ACTIVITY: Using the records below, quote only the span that opens with the line containing "960x620 pixels. Task: Attach" and closes with the line containing "Expand the anything_else", exactly and inclusively.

***** SUPPLIED INFORMATION *****

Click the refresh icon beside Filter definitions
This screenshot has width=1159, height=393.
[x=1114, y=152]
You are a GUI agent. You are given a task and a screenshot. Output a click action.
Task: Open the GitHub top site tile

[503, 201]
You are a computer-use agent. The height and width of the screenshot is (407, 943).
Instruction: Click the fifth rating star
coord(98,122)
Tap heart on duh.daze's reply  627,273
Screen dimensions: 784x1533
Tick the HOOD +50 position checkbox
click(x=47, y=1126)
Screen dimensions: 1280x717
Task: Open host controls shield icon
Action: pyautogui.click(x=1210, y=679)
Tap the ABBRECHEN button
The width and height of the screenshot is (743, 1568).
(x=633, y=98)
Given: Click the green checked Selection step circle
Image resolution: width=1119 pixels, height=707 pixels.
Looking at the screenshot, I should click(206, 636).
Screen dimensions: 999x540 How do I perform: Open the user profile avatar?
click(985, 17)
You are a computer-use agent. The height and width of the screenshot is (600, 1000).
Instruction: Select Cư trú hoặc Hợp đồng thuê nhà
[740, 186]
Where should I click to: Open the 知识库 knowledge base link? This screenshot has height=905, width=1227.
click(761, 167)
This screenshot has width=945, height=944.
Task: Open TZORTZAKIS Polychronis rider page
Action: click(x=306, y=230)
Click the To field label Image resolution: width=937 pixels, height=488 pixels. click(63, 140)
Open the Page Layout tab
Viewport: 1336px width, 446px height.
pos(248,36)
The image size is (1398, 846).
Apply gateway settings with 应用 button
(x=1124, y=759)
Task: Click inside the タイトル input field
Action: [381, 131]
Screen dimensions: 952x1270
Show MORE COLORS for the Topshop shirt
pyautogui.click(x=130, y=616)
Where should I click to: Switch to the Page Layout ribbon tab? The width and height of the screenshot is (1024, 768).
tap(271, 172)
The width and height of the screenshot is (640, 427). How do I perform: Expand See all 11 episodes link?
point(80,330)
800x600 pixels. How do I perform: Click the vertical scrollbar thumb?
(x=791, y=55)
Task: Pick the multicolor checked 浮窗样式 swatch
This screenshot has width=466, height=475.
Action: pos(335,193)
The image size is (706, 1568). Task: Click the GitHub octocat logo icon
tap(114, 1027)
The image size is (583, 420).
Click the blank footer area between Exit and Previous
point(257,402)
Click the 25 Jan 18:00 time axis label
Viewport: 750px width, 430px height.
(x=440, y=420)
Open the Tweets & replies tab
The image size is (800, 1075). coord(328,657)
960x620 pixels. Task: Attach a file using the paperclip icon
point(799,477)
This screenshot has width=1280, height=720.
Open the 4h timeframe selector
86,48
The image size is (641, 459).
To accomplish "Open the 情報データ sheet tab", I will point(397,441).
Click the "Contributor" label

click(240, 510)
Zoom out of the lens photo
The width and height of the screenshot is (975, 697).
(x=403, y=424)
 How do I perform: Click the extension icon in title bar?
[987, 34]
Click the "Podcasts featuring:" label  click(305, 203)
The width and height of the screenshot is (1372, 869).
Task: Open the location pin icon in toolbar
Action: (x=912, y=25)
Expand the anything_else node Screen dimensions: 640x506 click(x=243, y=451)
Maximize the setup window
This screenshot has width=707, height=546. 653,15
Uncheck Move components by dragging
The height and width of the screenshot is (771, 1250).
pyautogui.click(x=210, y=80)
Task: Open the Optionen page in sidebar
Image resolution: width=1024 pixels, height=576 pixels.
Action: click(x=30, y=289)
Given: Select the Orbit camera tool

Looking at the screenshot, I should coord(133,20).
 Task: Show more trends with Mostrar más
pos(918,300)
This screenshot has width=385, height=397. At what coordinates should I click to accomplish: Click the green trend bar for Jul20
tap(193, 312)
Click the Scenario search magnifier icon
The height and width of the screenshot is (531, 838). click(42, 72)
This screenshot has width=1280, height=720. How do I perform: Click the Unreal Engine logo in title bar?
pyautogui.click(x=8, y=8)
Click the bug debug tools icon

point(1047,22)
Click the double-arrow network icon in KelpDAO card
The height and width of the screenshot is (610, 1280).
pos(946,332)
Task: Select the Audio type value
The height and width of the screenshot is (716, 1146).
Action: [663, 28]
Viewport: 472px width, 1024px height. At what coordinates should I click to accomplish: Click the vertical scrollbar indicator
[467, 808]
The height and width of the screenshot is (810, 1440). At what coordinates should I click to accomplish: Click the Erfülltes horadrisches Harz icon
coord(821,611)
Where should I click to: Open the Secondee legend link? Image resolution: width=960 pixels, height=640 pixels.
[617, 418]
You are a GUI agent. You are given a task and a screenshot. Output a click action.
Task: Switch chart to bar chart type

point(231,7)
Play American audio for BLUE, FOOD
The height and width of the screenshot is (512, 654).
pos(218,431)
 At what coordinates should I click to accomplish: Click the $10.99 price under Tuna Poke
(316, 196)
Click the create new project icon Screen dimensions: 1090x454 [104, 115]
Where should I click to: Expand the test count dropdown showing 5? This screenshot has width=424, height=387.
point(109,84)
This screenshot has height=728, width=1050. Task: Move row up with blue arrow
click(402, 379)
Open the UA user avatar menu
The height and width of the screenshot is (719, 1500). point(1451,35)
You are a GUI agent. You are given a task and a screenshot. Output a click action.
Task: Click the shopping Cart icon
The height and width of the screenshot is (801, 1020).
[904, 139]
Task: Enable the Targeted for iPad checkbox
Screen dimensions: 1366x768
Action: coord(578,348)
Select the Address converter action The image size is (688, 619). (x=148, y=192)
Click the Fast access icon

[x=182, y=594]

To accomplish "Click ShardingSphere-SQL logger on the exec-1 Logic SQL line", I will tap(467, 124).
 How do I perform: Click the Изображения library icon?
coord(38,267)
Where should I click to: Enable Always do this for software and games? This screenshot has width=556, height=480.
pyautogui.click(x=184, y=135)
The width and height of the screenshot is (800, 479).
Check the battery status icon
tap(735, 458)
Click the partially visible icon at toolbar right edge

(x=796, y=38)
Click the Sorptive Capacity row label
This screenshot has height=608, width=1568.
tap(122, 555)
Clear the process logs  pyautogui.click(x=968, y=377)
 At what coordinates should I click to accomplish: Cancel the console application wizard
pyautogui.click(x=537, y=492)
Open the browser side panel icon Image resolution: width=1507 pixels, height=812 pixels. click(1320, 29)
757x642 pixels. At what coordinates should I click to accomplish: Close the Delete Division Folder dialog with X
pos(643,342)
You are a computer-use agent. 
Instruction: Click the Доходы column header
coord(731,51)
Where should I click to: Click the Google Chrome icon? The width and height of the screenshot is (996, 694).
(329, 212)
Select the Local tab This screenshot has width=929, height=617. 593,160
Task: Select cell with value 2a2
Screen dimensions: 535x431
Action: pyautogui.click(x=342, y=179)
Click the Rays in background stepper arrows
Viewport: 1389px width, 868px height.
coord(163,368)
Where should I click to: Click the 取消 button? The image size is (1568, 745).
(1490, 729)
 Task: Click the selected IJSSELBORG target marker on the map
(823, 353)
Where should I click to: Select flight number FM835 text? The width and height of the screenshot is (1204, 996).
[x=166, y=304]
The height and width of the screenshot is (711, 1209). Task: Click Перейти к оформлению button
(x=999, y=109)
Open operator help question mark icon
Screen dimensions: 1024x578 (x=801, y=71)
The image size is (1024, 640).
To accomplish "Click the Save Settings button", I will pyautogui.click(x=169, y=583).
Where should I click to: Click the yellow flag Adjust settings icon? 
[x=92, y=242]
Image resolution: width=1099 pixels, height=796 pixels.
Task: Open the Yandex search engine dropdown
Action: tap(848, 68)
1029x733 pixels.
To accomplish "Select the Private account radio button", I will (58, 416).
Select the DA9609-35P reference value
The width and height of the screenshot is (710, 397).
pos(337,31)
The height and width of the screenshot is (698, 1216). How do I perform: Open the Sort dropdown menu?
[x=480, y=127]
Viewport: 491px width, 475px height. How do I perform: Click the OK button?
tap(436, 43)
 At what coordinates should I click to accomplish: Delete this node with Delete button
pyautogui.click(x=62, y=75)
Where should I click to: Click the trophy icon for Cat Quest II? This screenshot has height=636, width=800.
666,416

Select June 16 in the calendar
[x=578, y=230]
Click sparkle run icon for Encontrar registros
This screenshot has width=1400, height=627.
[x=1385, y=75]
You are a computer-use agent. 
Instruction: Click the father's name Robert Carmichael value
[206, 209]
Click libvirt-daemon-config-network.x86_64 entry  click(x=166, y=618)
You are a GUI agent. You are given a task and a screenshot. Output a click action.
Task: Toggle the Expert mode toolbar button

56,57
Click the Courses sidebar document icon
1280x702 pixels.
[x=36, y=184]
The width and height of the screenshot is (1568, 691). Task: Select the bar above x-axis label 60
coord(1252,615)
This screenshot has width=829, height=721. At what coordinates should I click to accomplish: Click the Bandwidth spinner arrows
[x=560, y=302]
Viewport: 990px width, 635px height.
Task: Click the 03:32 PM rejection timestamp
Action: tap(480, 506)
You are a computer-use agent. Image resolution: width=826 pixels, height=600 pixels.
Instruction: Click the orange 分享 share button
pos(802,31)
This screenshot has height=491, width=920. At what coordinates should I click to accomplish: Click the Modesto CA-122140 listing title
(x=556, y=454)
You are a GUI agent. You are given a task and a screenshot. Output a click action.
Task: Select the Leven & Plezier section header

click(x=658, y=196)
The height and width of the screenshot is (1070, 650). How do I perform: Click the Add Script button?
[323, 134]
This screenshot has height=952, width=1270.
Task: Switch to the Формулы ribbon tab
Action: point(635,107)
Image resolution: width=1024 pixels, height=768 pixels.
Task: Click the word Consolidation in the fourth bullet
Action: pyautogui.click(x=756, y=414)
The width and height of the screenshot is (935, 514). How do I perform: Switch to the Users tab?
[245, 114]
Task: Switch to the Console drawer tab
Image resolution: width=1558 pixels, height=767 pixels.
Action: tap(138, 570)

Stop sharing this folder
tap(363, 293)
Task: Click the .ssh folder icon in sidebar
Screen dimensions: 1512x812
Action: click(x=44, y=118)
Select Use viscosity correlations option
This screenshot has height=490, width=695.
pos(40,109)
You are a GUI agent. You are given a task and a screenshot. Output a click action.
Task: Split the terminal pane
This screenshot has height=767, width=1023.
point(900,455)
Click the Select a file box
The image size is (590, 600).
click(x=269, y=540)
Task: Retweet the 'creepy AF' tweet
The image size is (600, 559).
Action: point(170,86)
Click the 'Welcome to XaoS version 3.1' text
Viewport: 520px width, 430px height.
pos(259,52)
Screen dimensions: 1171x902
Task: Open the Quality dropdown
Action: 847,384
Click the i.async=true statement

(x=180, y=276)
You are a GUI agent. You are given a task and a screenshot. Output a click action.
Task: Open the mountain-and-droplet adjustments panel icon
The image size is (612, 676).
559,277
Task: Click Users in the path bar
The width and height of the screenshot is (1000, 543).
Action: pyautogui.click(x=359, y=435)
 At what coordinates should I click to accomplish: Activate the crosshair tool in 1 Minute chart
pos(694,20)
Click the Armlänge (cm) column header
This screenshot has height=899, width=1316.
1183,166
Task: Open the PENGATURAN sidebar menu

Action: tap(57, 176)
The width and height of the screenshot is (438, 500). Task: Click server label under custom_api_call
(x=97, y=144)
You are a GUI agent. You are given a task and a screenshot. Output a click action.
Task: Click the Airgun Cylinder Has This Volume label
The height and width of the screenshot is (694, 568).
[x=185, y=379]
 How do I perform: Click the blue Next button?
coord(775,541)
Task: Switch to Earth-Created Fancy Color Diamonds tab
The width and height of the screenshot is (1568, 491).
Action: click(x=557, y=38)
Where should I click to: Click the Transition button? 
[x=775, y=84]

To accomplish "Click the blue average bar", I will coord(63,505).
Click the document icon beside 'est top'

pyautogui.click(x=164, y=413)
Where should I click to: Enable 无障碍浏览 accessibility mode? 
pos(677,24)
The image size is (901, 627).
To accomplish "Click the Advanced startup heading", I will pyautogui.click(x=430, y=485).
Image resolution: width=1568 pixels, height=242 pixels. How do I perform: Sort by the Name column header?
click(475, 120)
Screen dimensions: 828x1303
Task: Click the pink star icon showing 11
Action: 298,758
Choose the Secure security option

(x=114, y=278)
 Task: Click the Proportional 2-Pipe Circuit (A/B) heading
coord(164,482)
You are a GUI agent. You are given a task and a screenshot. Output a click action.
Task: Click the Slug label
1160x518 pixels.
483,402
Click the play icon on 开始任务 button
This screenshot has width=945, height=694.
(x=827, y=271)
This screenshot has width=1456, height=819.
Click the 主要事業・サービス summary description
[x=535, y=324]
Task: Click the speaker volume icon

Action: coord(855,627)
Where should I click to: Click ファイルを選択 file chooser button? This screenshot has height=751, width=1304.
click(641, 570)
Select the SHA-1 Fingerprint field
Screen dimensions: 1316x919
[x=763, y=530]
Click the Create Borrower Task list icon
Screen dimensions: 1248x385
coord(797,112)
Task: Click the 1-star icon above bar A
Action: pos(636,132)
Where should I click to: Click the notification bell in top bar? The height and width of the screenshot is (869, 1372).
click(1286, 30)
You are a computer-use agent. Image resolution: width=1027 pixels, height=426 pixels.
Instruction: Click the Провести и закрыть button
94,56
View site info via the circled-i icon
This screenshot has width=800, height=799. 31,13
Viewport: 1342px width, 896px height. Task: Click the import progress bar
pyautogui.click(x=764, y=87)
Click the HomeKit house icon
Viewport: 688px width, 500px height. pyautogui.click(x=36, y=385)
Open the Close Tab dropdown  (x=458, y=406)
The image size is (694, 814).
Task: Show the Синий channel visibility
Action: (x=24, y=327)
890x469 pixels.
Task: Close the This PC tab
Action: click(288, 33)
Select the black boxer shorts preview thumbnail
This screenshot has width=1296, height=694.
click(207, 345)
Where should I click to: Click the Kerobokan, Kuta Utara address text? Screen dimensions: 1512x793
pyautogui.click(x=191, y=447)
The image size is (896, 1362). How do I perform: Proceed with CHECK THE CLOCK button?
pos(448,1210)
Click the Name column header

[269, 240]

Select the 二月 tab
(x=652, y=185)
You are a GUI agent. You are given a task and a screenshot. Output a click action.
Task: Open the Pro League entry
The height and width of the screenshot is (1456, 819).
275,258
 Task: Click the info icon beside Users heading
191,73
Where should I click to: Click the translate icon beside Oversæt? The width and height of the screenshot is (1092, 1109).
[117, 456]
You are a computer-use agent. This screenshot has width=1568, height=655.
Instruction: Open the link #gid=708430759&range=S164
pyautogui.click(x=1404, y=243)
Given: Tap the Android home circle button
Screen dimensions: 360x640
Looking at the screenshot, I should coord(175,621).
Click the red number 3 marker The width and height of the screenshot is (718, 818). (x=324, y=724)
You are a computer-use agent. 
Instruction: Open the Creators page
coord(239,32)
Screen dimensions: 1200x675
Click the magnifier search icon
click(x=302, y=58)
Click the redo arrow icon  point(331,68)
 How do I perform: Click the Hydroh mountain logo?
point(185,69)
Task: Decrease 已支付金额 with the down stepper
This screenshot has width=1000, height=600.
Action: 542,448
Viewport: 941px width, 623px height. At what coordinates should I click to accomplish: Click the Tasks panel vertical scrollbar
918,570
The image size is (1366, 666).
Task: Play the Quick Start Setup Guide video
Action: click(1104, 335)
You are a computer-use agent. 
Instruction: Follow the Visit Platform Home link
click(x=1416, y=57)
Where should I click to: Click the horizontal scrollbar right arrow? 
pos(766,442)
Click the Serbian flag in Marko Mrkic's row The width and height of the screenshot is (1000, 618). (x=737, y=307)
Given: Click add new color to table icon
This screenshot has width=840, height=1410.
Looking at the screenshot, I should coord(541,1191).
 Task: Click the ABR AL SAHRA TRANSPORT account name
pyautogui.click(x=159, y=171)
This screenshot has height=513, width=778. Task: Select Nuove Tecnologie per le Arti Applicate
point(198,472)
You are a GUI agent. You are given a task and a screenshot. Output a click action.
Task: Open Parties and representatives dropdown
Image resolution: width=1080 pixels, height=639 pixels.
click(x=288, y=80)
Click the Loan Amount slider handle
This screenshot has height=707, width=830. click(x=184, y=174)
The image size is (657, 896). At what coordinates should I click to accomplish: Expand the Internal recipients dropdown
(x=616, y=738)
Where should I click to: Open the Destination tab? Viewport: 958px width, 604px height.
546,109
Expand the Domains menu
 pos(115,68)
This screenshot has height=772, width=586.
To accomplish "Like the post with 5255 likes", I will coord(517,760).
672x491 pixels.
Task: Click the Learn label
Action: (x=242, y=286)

*****

WRITTEN ANSWER:
960x620 pixels. Task: Attach a file using the paperclip icon
point(799,477)
This screenshot has width=1280, height=720.
Open the 4h timeframe selector
86,48
The image size is (641, 459).
To accomplish "Open the 情報データ sheet tab", I will point(397,441).
Click the "Contributor" label

click(240, 510)
Zoom out of the lens photo
The width and height of the screenshot is (975, 697).
(x=403, y=424)
 How do I perform: Click the extension icon in title bar?
[987, 34]
Click the "Podcasts featuring:" label  click(305, 203)
The width and height of the screenshot is (1372, 869).
Task: Open the location pin icon in toolbar
Action: (x=912, y=25)
Expand the anything_else node Screen dimensions: 640x506 click(x=243, y=451)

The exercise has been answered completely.